Another book to add to this list. Blood of the Lamb: The Crossing by Mandy Hager is the first book in a fantastic new trilogy by a NZ author. Set on a pacific island in a post-apocalyptic world, it follows the fates of Maryam, Joseph, Ruth and Lazarus, as they attempt to free themselves from the oppression of the ruling elite who lord over the island’s inhabitants from a rotting cruise ship that became shipwrecked on a reef during the storms that destroyed the rest of the world.

Margaret Mahy liked it and reckons it’s a teen version of George Orwell’s 1984.

The second book in the series Into the Wilderness has also been released and can be grabbed from your local library.

Those of you who are in the know will have already secured a copy of the third book in Susan Beth Pfeffer’s Life as we Knew It series. This World We Live In is on library shelves now.

More world-ending goodness

Phoenix Files

The Phoenix Files by Chris Morphew is another end-of-the-world-as-we-know-it-is-nigh series that kept me guessing. It’s not your usual armageddon story…

Phoenix is a picture-perfect town in the middle of nowhere built by the Shackleton Co-operative to accommodate its employees. The town is brand new, high-tech and immaculate. It seems all too good to be true…
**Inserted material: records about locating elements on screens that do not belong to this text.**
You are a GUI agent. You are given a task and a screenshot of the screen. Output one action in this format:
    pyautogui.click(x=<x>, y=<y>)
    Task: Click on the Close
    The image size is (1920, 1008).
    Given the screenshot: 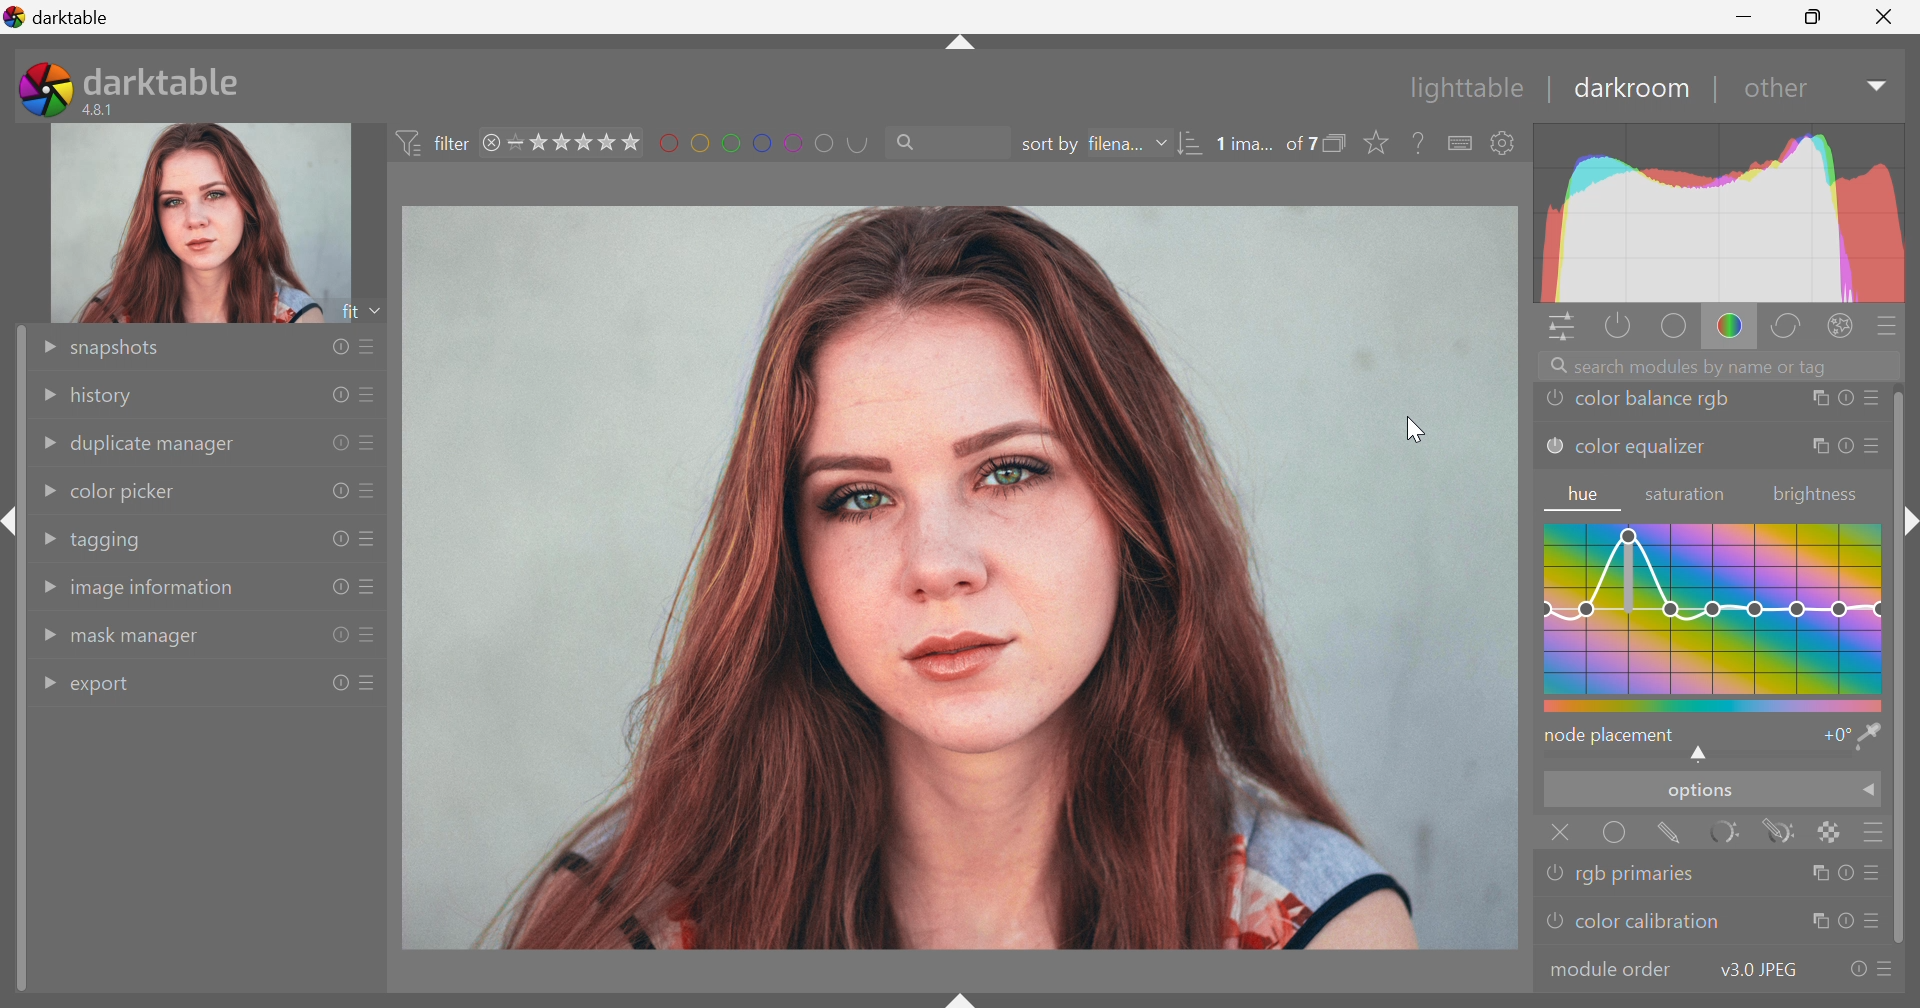 What is the action you would take?
    pyautogui.click(x=1558, y=831)
    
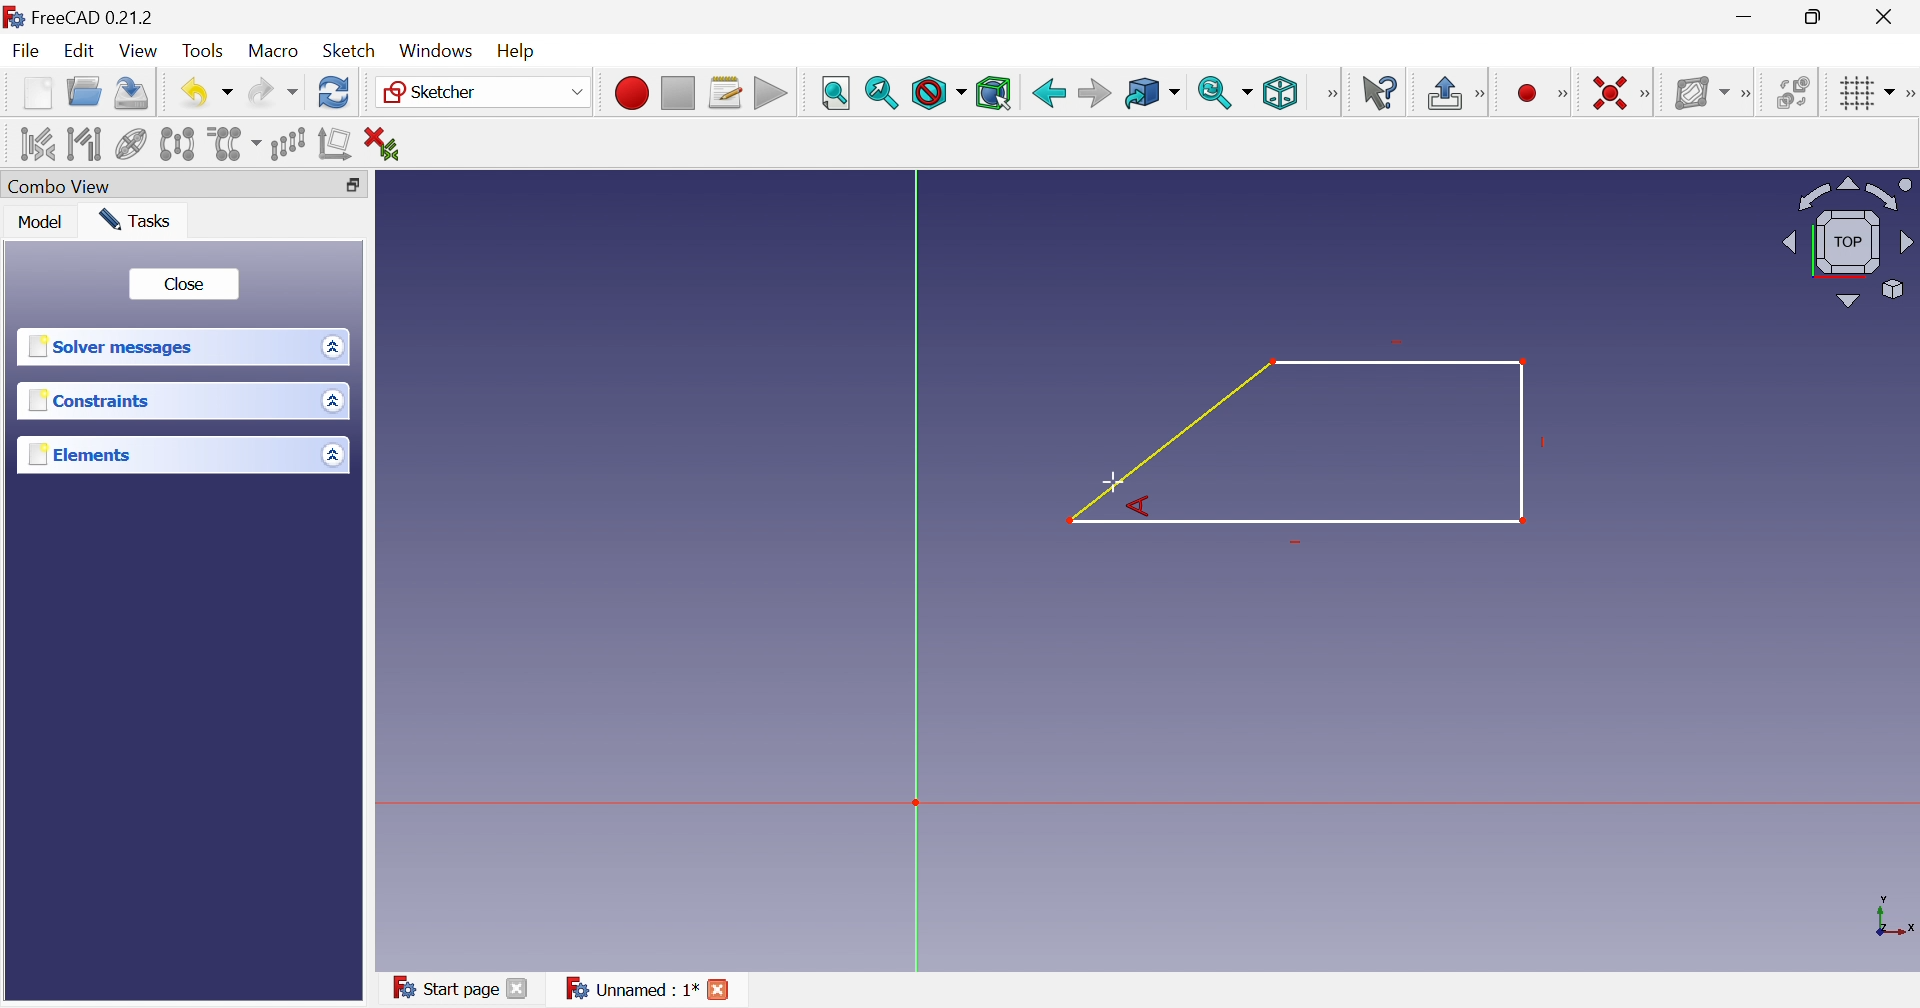  Describe the element at coordinates (725, 92) in the screenshot. I see `Macros ...` at that location.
On the first day of school in Phoenix, Luke, Peter and Jordan are drawn together by a series of strange events. Together they uncover the reason behind Phoenix’s existence.

The countdown has started… There are only 100 days left until the entire human race is destroyed, leaving only Phoenix to survive. Luke and his friends must find out what’s going on and stop them before it’s too late.
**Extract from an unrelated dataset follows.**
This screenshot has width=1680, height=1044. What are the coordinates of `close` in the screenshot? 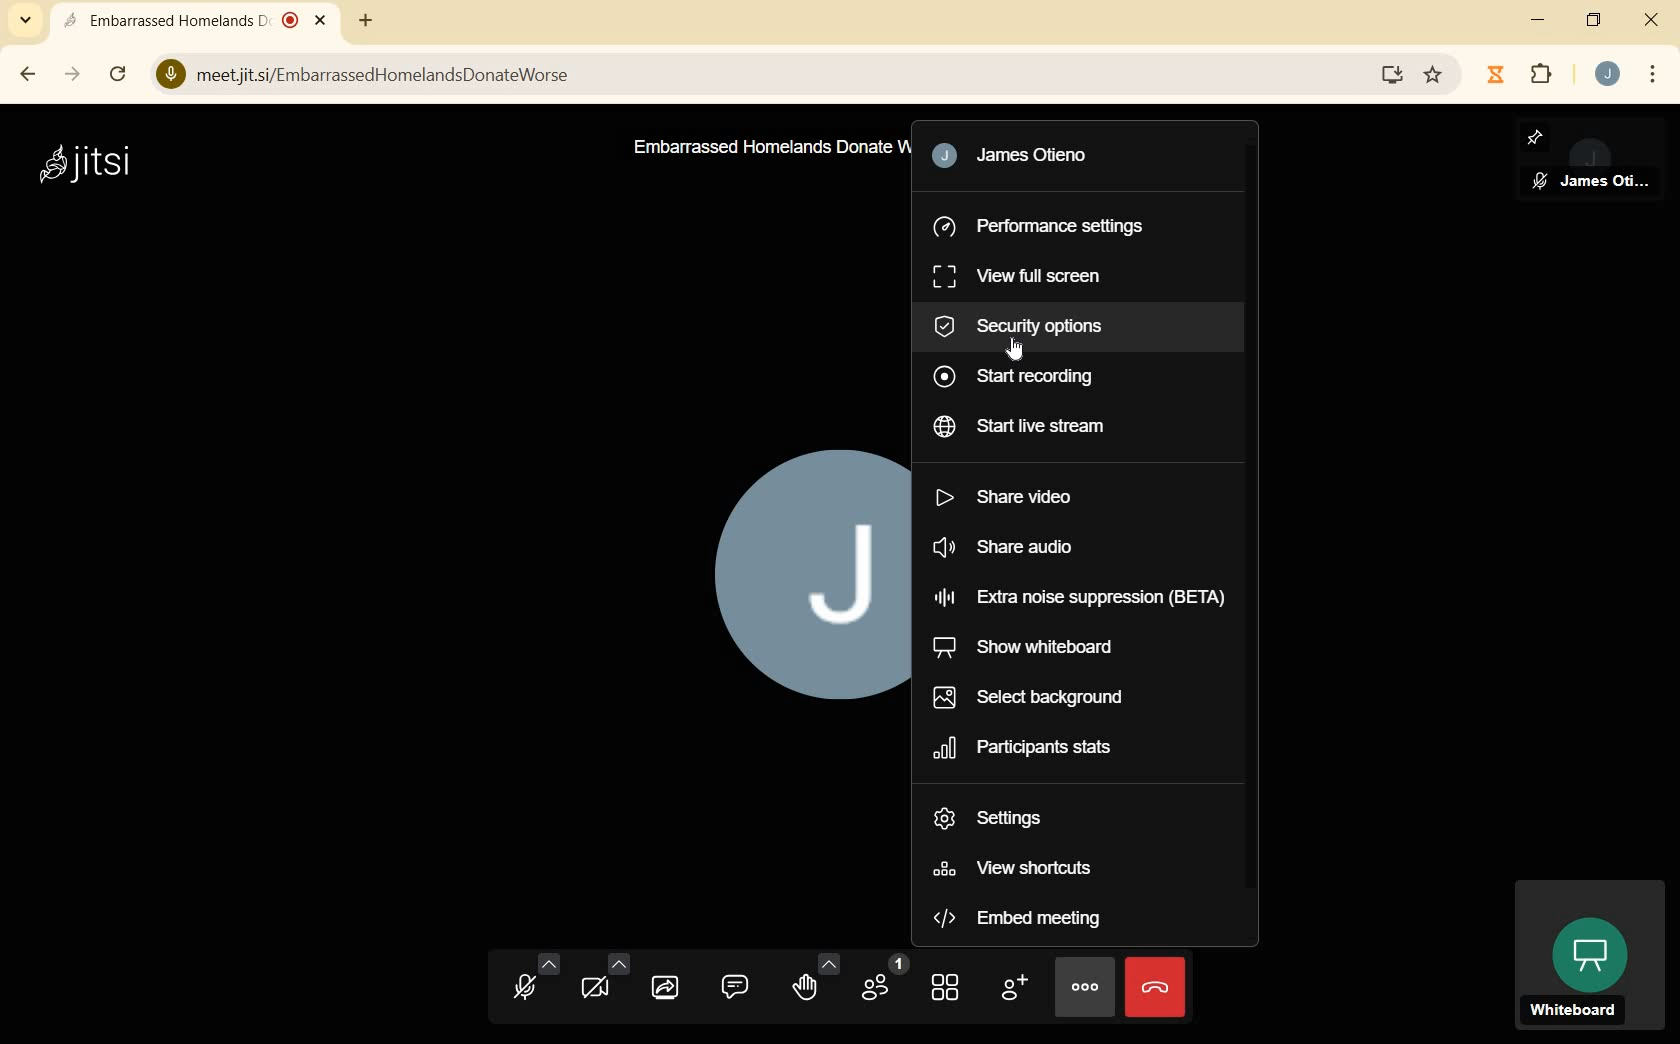 It's located at (1651, 22).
The first of The Phoenix Files series ‘Arrival’ is in the library, with the sequel ‘Contact’ arriving in Jan/Feb 2010.

Book Review

Raewyn’s latest book review!

Devil’s Kiss, by Sarwat Chadda – A Knights Templar! Who would have guessed that she could be one of them? Billi had thought it was a wonderful thing to be chosen as one of this elite fighting group when she was only 10 but now at 15 she has bruises everywhere and her Ordeal is to kill a boy of 6! Well actually it is a demon inside the body of a 6 year old boy but you have to be up really close to tell that. Then her friend Kay returns from Jeruselem and she is having to learn a lot more about how much evil there is in the world. When Kay looks into the Cursed Mirror and opens a portal to the other side things start to get weird. But when she is asked out on a date with a handsome young man she starts to think about doing normal things for a change – or is this just the beginning of the end?

Book Review

A book review from Raewyn!

Atherton: The House of Power, by Patrick Carman.
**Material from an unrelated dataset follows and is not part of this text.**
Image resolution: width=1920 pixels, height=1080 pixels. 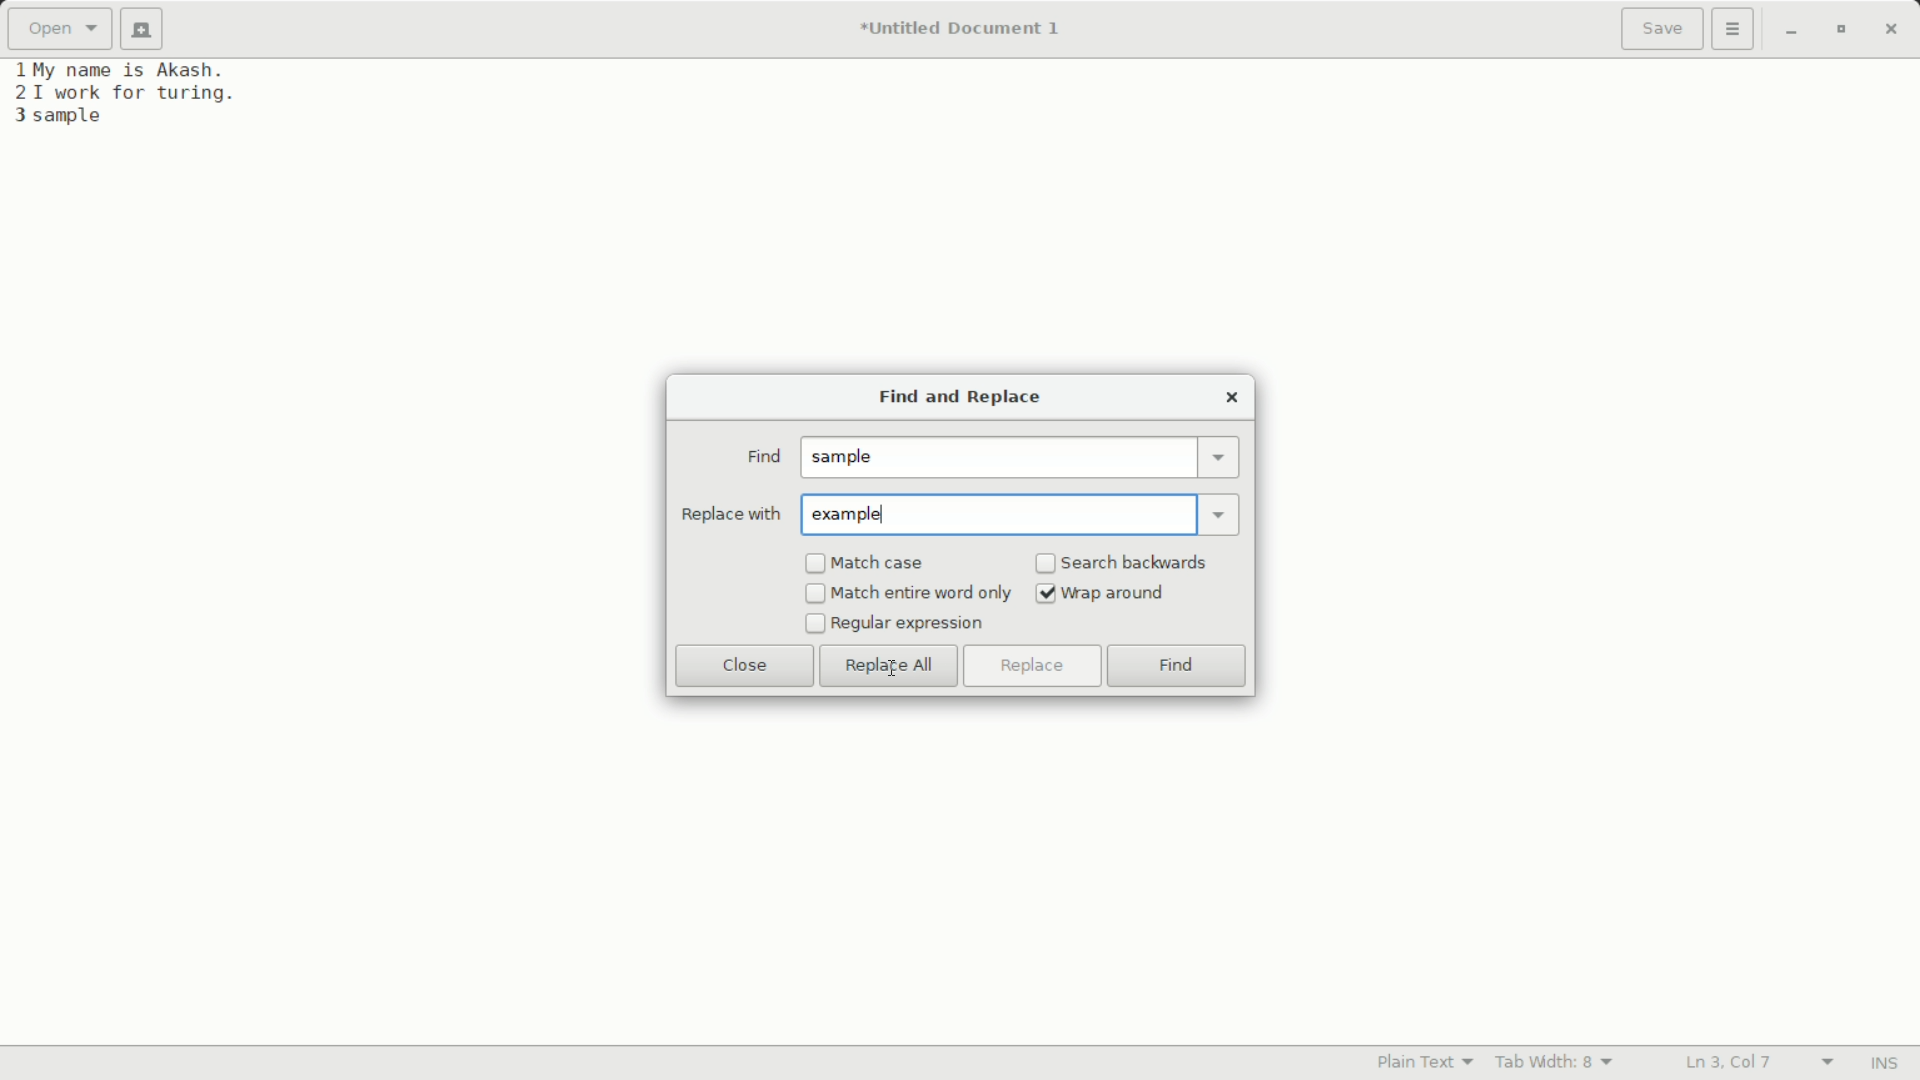 I want to click on find and replace, so click(x=956, y=399).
Atherton is a made up world, Edgar. A place created by men at a time when almost every part of the known world was used up. This was the first part of the book that Samuel read to Edgar and the beginning of their fight to help the people of their separate worlds, as they gradually came together. Atherton is made up of three tiers. The Highlands is where the water comes from and is the domain of Lord Phineus who controls all. Tabletop is ruled over by the cruel Mr Ratikan (a pawn of Lord Phineus), hard taskmaster to the people who tend the fig trees, which feed the Highlanders. And far below are the Flatlands, where horrible creatures dwell. What will happen when all the tiers become one? First in this new series by the author of “The Land of Elyon”.